I once exposed a "disableXYZOptimization" flag to customers so they could debug a easier without stuff getting scrambled. Paid for my gesture for the next year signing off on release updates, writing user guide entries, bleh.
So it's better to hardcode your specific library name and deal with the same issue after people have reverse engineered it and started depending on it anyway?
The premise of removing the flag is that it's useless or a problem. If it's still causing a big speed boost somewhere then you need to figure something out, but the core scenario here is that it's obsolete.
> An optimization with a universal >=0 speedup across your entire suite of tests is a really hard thing to come by.
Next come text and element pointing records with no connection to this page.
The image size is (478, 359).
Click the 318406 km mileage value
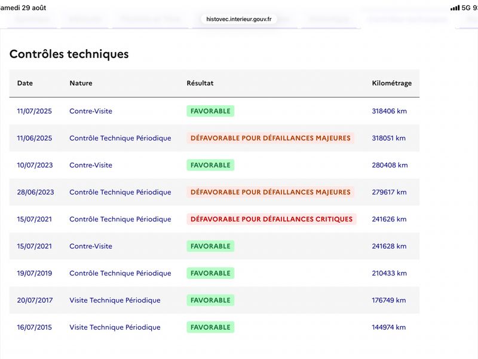[x=389, y=111]
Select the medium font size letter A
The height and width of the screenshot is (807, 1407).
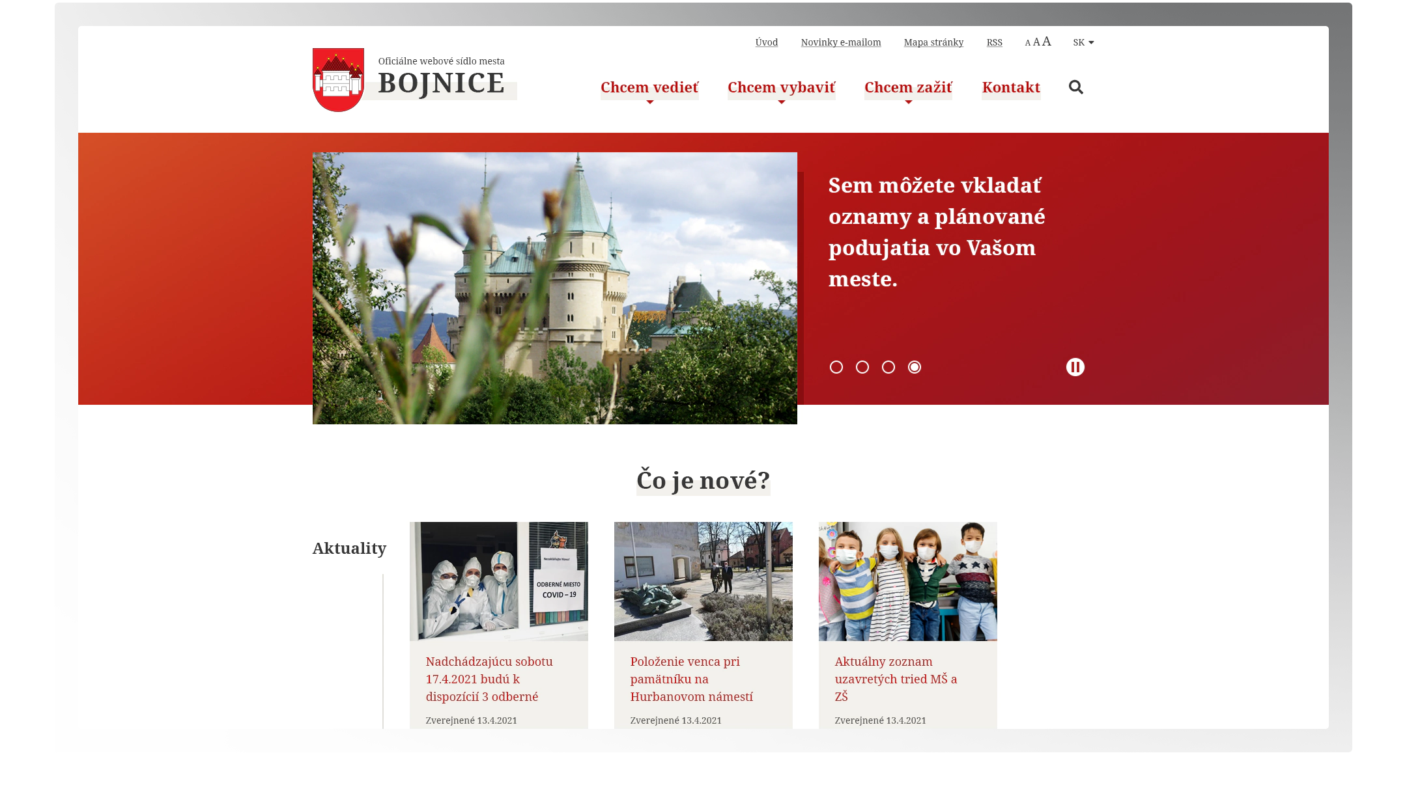(1036, 41)
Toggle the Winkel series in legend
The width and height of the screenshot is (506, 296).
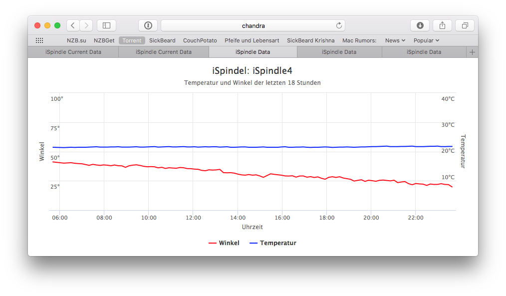click(224, 243)
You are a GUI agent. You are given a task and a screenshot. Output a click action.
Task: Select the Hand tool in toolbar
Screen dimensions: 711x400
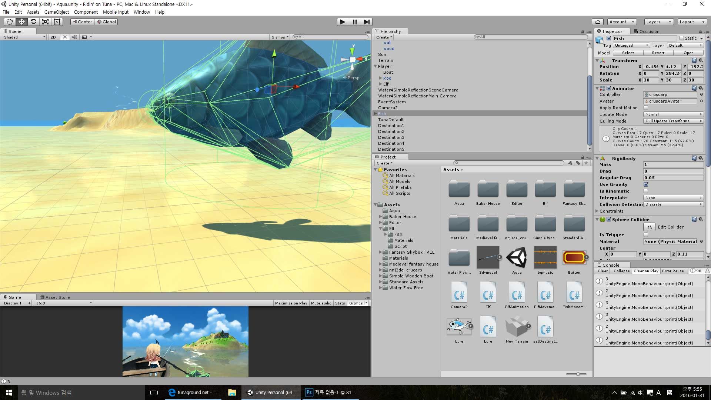9,22
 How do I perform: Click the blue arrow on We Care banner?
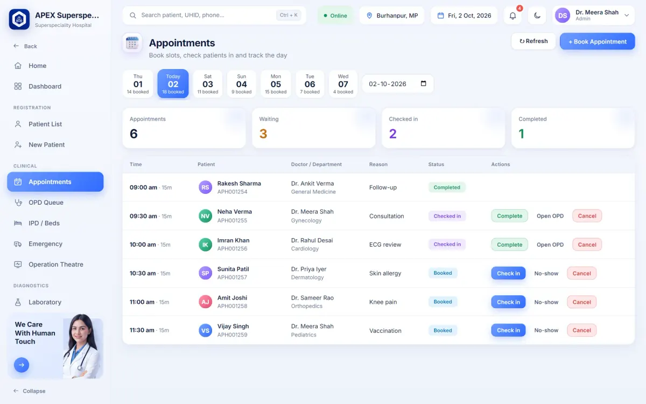tap(22, 365)
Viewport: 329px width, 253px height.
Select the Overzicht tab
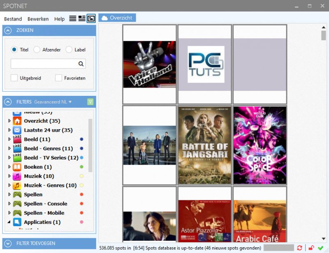(117, 18)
Something is always going to have a negative speedup.
Maybe a common example of this is that people can write matrix matrix multiplication kernels that outperform standard implementations (also in BLAS for CPU). But that's not a General Matrix Matrix multiply. Is the speedup still there for spare matrices? Larger ones? Small ones? Ones that aren't powers of 2? Non-square? And so on. You can beat the official implementation in any one of these but good luck doing it everywhere. In fact, you should beat the official method because you don't have the overhead to check which optimization you should use.
It's easy to over simplify a problem and not even realize you have done so. There's always assumptions being made and you should not let these be invisible.
Thanks for a little context, this is not my wheelhouse at all (never even heard of this project) and I could not make heads or tails of the title or the linked PR.
> By disassembly of ptxas, it is indeed hard-coded that they have logic like: strstr(kernel_name, "cutlass").
> it is likely that, this is an unstable, experimental, aggressive optimization by NVIDIA, and blindly always enabling it may produce some elusive bugs.